Must-Use Recruiting Email Productivity Hacks

July 13, 2015 at 11:31 AM by Rob Stevenson

Most professionals these days spend a great deal of time in their inbox, but as outreach is such a big part of recruitment, perhaps none so much as you, dear talent acquisition studs and studettes. Once you've searched, sourced, qualified, and decided you've found someone worth reaching out to, I'm guessing you're headed to your email inbox to craft that perfect, intriguing, not-too-salesy-but-just-cheeky-enough-email to engage your next great hire. We've already talked at length about optimizing the content of that email, but what about the rest of the time you spend clicking, navigating, organizing, and responding?  There's a gold mine of time you can take back if you start whipping around Gmail like a pro, so let's dig in to some productivity hacks and shortcuts to help you spend less time clicking and more time recruiting.

 

Keyboard Shortcuts

Shortcuts, shortcuts, shortcuts. I can't say it enough. Using keyboard shortcuts instead of clicking around your screen will add up to minutes saved per day. First, you'll need to enable keyboard shortcuts in settings. In your Gmail, click the gear icon in the upper right and select "settings". Scroll down the "keyboard shortcuts" section and select "keyboard shortcuts on". Scroll to the bottom and select "save".
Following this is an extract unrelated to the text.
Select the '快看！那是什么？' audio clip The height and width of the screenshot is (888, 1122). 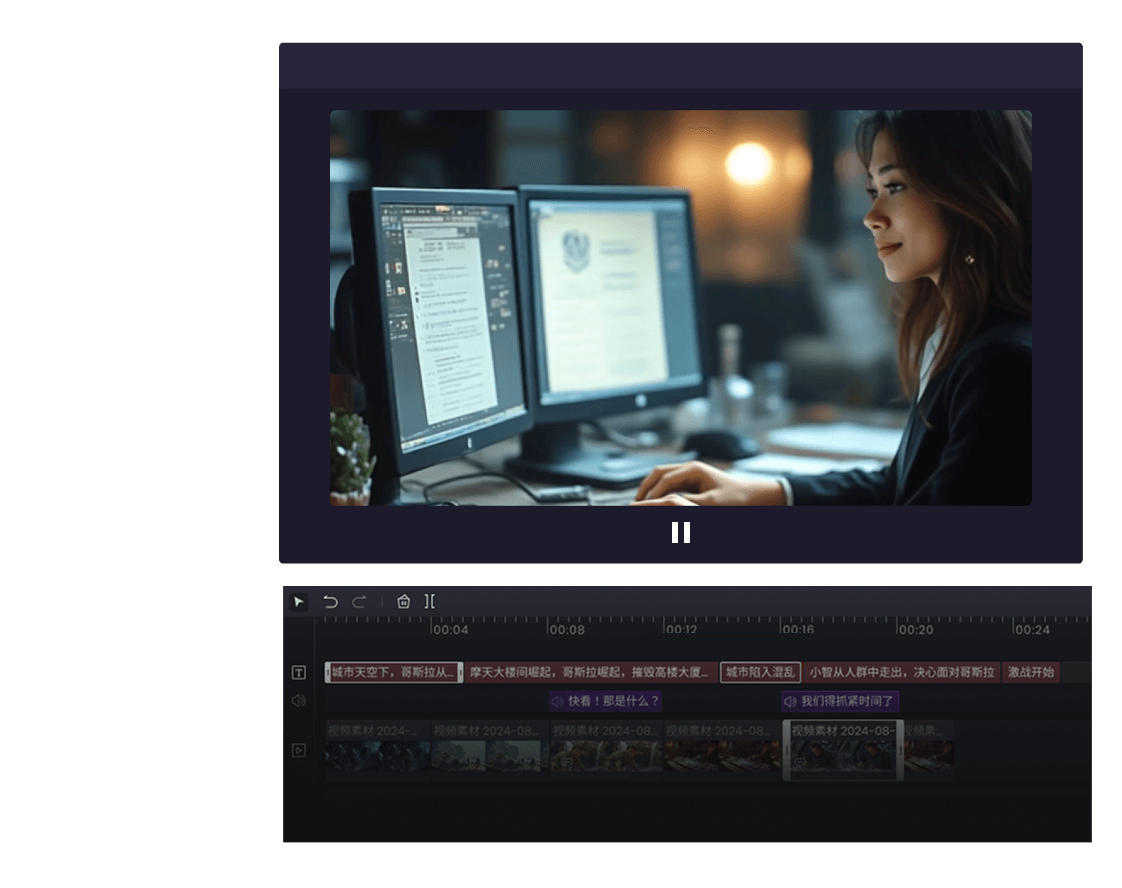(605, 702)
Here are some of my most used shortcuts:

'e' -- Send to archive. This is effectively a soft delete, as it will remove the message from your inbox, but will remain searchable. I use this one dozens of times a day.

'm' -- Mute conversation. Really useful for when you're CC'd on an email thread you have nothing to do with.

'c' -- Compose. Opens a blank new email.

'k' and 'j' -- Scrolls backwards and forward through conversations in your inbox view, highlighting them respectively. You can then press 'enter' to expand the conversation, or 'e' to send it straight to archive.

'r' -- Reply. Useful when you've just read the email and are ready to fire back.

'!' -- Report spam. Feels great to drop the spam bomb on those pesky mass marketing emails. Just not Entelo's.

'?' -- Brings up a popover list of keyboard shortcuts.

There's a full list of shortcuts here. The key in your inbox is to use your mouse as infrequently as possible.

Third Party Tools

If you really want to soup up your Gmail, there's loads of tools out there that can seriously amp your productivity.  Here's some of my favorites:

TypeIt4Me: This tool allows you to set up macros for commonly used phrases (e.g., “lfti” for “Looking forward to it!”, “youcancall” for “You can call me at [number] or give me a good number to dial you at.”, etc.). 

Followup.cc or Boomerang: These are a couple catch-all email productivity tools. See when people engage with emails, schedule follow up emails, set reminders, and much more.

Track -- Track allows you to schedule emails, utilize templates, see when people open your emails or click on links within them, and even send emails on behalf of others in your organization. The only email tool made for recruiters. Cherry on top? Works for all email clients, not just Gmail. /plug.

 

Inbox Zero

If you've ever felt like your inbox was out of control, if you've ever had over 3,000 leftover emails lying dormant and useless, then you simply must practice Inbox Zero. In a nutshell, Inbox Zero means having zero emails in your inbox as often as possible. This is achieved by taking action on emails and never leaving them stagnant in your inbox. This means replying, archiving, scheduling a reply, or tagging to an appropriate folder. It can be a herculean task at first, (you may have to declare inbox bankruptcy and mass send thousands of messages to archive) but it's worth it. A cluttered inbox is a cluttered mind.

What are your favorite email productivity hacks? See you in the comments!